Me sentí enojada y frustrada después de hablar por teléfono con mi agente de bienes raíces. Era casi la vigésima vez que mi esposo y yo habíamos perdido una oferta por la casa que queríamos, y ya habían pasado dos años desde que habíamos comenzado a buscar una. Es probable que ya habíamos recorrido cien casas desde nuestro regreso al área.
Después de vivir encerrados en edificios elevados en el campo misionero, queríamos hallar una casa con un jardín amplio y vista hacia las montañas o a una fuente de agua. Por eso, cada vez que íbamos a ver una casa, lo primero que hacíamos era mirar por las ventanas para ver si se veía alguna montaña al menos en el horizonte. Es verdad, nos mostraron casas al pie de las montañas o en sus laderas, pero generalmente el precio estaba más allá de nuestras posibilidades o no cumplían los requisitos mínimos que nos habíamos propuesto.
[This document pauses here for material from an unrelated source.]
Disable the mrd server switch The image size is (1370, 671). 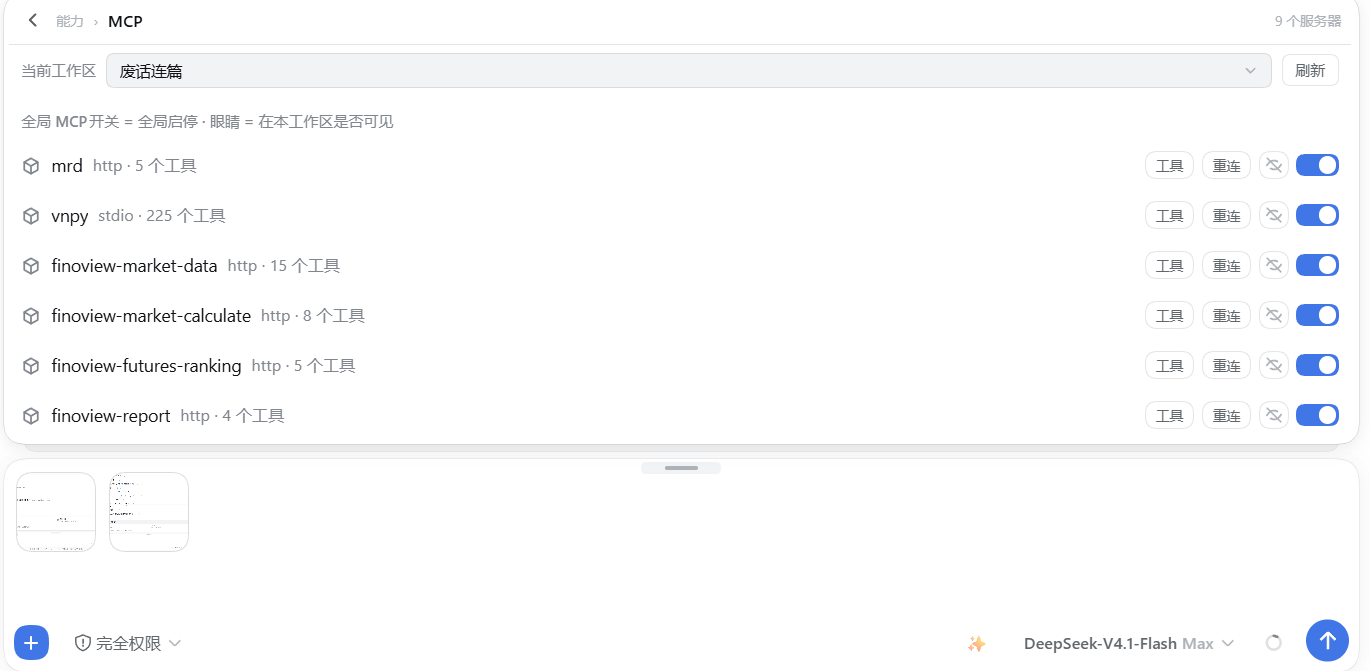(1317, 165)
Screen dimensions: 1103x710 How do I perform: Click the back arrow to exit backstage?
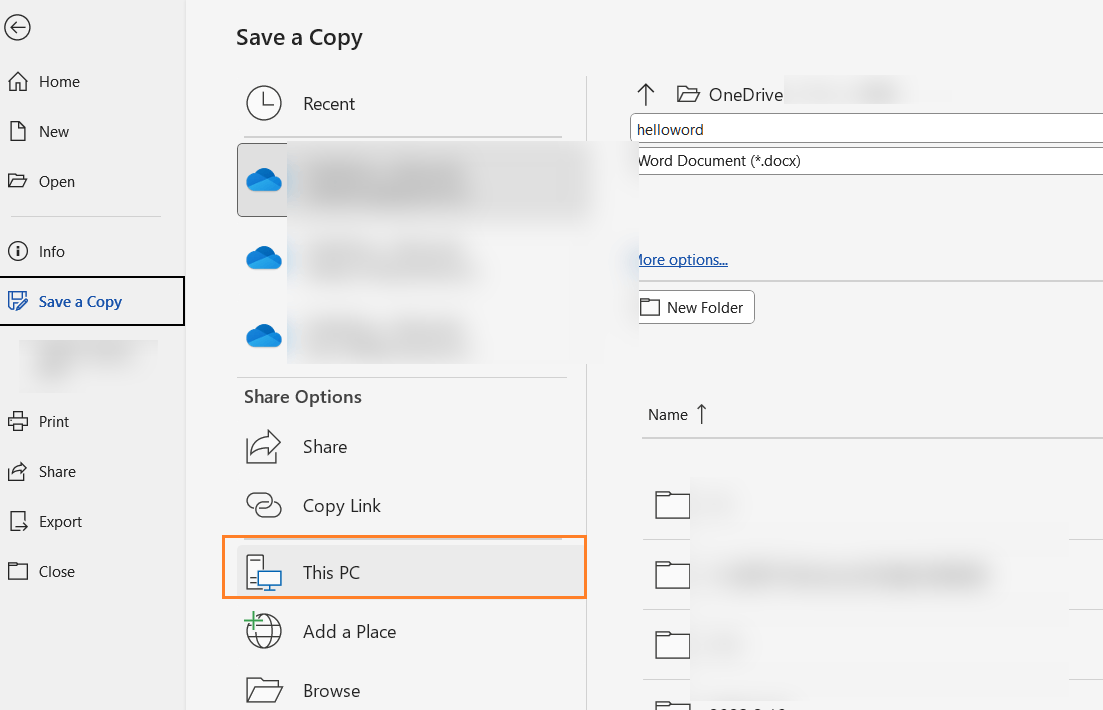coord(18,28)
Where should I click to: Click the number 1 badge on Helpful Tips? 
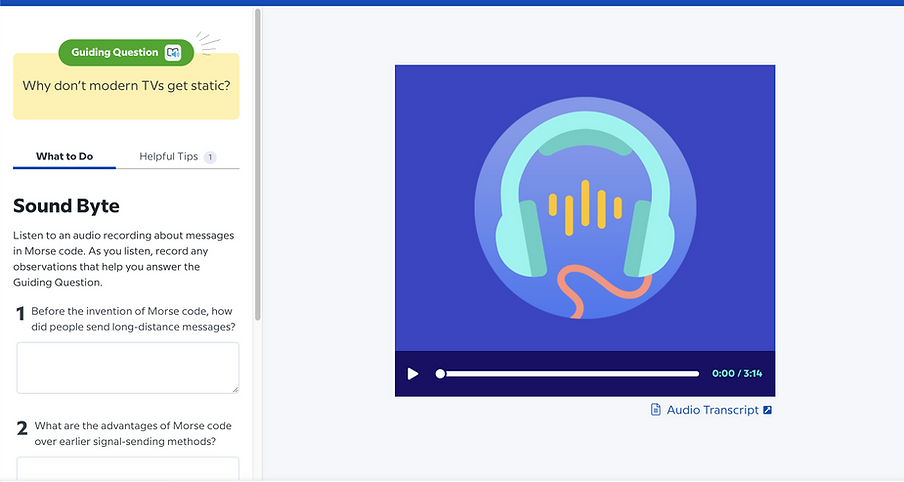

Hubo otra cosa que nos frustró sobremanera. Si bien las condiciones habían sido favorables para la adquisición de inmuebles cuando llegamos y se había predicho más de una vez que se producirían caídas considerables de precios, el mercado no daba signos de decaer. Varias veces pensamos que habíamos hallado la casa ideal y dimos una oferta, sólo para descubrir que alguien había ofertado más que nosotros. Fue en esos momentos que clamé a Dios con amargura y lo acosé con preguntas: “¿Por qué, Señor? ¿No te importan nuestras necesidades?”